[Input rows]:
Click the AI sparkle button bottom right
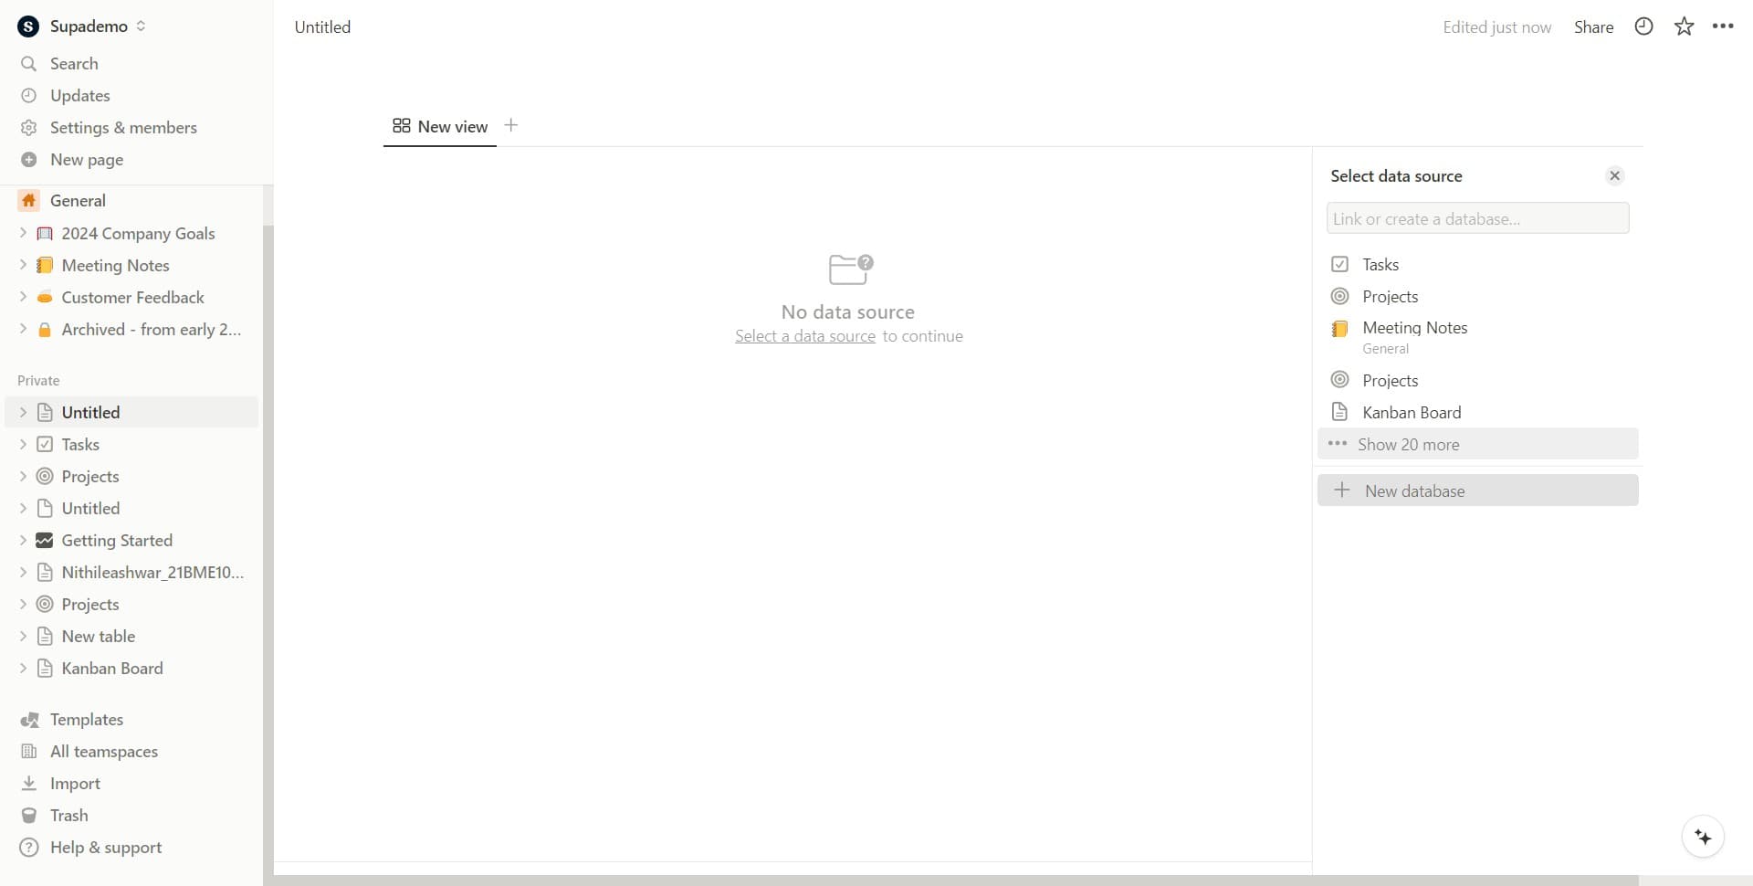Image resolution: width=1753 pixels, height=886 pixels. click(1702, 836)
==
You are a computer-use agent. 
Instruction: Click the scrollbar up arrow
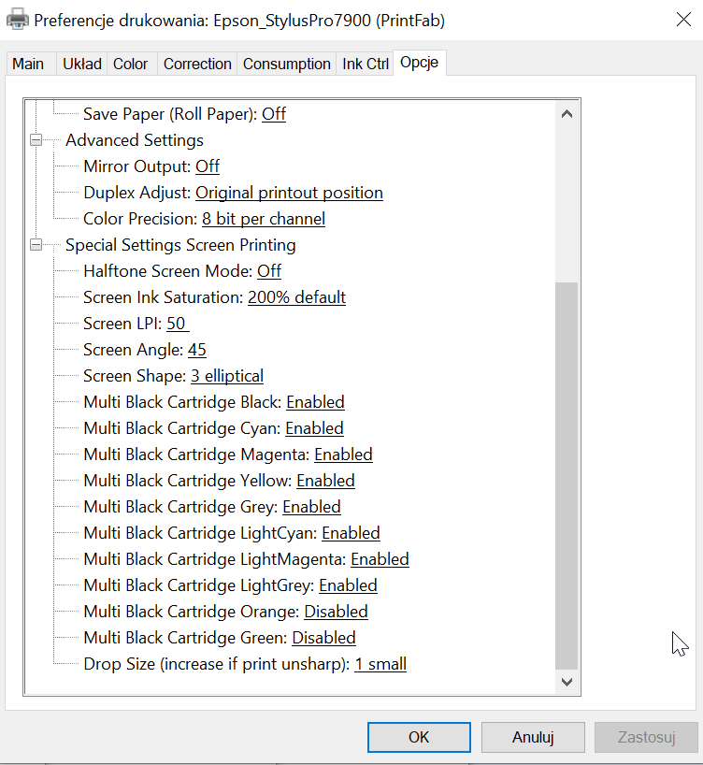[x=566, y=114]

[What needs to be done]:
Copy the records word for word, starting at the line that contains "You are a computer-use agent." and ending after the line that contains "[x=566, y=114]". Do not include the pictures in your answer.

[Result of the task]:
You are a computer-use agent. 
Instruction: Click the scrollbar up arrow
[x=566, y=114]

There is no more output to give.